Now, Zheshuai Lin, Xingxing Jiang at the Technical Institute of Physics and Chemistry, Chinese Academy of Sciences (Beijing), collaborating with Wei Li at Huazhong University of Science and Technology (Wuhan) and co-workers, reveal the NAC property in potassium beryllium fluoroborate (KBBF) by high-pressure synchrotron powder X-ray diffraction experiments combined with first-principles calculations, adding a new member to the small family of materials.
The NAC behavior often originates from the strongly anisotropic atomic arrangements in the microscopic structure. For a long time, borates have been extensively studied mainly due to their excellent optical properties, especially large nonlinear optical (NLO) effects, in the ultraviolet (UV, wavelength <400 nm) and deep-UV (wavelength <200 nm) regions, corresponding to strong anisotropy in their crystal structures. In particular, as a deep-UV NLO material, KBBF features very anisotropic structure: its framework is built by two-dimensional infinite anionic layers that are perpendicular to the c-axis.
The researchers find that KBBF exhibits a NAC behavior over a pressure range from 0.22 to 6.39 GPa, by far the broadest among all known NAC materials. Moreover, the NAC behavior is completely isotropic in the ab plane due to the uniaxial crystal symmetry. The mechanism analysis reveals that the significant shrinkage of the ‘soft’ Be-F bond along the c-axis, when hydrostatically compressed, results in the orthogonal expansion of the O3 plane in the (BeO3F)5-tetrahedra, giving rise to NAC along the ab plane.
The present findings make KBBF the first completely isotropic NAC material that can transmit deep-UV light. In addition to the NAC effect, the authors have also predicted for KBBF extremely large Poisson’s ratios and very high acoustic-optical figure of merit. Its very large bandgap allows KBBF to find applications as the strain-converting material used in intrinsic fiber Fabry-Perot interferometer pressure sensor with ultra-fine pressure-sensing sensitivity or as the excellent acoustic-optics diffracting devices in the high-precision ultrasonically driven deep-UV light modulators and scanners.

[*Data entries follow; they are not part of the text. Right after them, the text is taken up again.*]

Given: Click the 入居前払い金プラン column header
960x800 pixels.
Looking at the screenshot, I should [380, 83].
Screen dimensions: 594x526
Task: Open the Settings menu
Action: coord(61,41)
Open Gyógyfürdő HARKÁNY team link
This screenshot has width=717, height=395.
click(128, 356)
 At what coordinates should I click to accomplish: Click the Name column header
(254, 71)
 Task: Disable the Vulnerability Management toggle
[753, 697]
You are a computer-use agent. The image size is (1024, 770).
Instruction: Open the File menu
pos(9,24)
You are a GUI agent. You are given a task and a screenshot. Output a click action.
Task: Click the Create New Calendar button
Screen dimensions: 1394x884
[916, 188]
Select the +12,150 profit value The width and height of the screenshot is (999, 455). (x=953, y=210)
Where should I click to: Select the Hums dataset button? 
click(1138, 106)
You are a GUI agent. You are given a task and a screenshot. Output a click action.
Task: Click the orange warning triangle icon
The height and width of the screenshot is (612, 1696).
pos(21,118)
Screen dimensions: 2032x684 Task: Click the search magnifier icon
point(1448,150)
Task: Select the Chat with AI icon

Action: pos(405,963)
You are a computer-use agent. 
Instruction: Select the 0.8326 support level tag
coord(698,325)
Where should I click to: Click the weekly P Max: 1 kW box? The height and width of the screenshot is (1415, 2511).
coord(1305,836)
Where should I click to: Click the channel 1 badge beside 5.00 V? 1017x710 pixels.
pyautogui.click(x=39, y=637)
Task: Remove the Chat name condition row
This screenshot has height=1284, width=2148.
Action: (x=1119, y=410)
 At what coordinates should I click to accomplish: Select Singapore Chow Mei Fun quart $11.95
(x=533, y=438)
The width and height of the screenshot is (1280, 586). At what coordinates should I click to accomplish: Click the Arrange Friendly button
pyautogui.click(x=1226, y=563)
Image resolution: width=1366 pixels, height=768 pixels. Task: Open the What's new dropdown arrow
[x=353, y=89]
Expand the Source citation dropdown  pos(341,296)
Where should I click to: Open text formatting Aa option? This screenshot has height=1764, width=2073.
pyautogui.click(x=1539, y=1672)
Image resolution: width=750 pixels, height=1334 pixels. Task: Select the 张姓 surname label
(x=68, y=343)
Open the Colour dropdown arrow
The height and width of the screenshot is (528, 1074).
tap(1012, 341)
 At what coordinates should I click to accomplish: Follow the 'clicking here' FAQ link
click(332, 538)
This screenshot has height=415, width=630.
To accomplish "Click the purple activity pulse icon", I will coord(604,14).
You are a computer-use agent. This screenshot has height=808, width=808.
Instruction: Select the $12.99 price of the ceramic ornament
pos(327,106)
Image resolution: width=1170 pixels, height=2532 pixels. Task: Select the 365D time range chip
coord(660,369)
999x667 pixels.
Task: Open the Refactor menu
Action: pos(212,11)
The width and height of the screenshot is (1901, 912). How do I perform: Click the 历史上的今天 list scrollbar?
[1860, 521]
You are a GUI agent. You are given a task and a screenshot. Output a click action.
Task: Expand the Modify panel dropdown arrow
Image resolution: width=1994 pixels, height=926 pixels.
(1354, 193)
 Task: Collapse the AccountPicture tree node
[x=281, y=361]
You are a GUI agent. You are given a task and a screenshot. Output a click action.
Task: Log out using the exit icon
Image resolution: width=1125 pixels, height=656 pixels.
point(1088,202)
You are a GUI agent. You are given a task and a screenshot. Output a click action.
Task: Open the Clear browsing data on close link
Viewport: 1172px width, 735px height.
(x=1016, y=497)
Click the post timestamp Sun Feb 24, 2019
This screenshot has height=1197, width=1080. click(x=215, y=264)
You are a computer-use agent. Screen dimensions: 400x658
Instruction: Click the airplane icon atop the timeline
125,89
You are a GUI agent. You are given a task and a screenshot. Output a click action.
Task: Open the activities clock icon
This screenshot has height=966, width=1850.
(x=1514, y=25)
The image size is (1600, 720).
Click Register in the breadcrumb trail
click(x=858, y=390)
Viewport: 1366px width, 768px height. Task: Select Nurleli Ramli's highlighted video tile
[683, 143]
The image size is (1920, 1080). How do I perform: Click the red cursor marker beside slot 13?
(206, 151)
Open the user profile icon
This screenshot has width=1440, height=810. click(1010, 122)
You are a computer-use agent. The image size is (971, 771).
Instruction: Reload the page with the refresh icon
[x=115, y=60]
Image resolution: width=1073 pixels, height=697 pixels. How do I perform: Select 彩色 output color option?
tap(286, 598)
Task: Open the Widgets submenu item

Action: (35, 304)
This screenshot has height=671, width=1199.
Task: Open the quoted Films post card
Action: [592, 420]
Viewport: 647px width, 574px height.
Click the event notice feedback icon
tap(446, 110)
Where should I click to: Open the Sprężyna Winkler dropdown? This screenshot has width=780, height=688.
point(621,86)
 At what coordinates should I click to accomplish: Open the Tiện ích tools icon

“The future work concerning the new function in KBBF will greatly expand its applications beyond a NLO crystal”, as envisioned by Lin, the lead author of this report. He further comments that “in fact, the boron atoms can be either three- or four-coordinated with oxygen atoms to form BO3 triangles or BO4 tetrahedra, which can further construct the fundamental building blocks with extremely large structural diversity and result in various interesting properties.” The present study revives the studies on new functionalities in borates, which have been long overlooked, and may eventually lead to discoveries of more exciting and exotic emerging physical properties.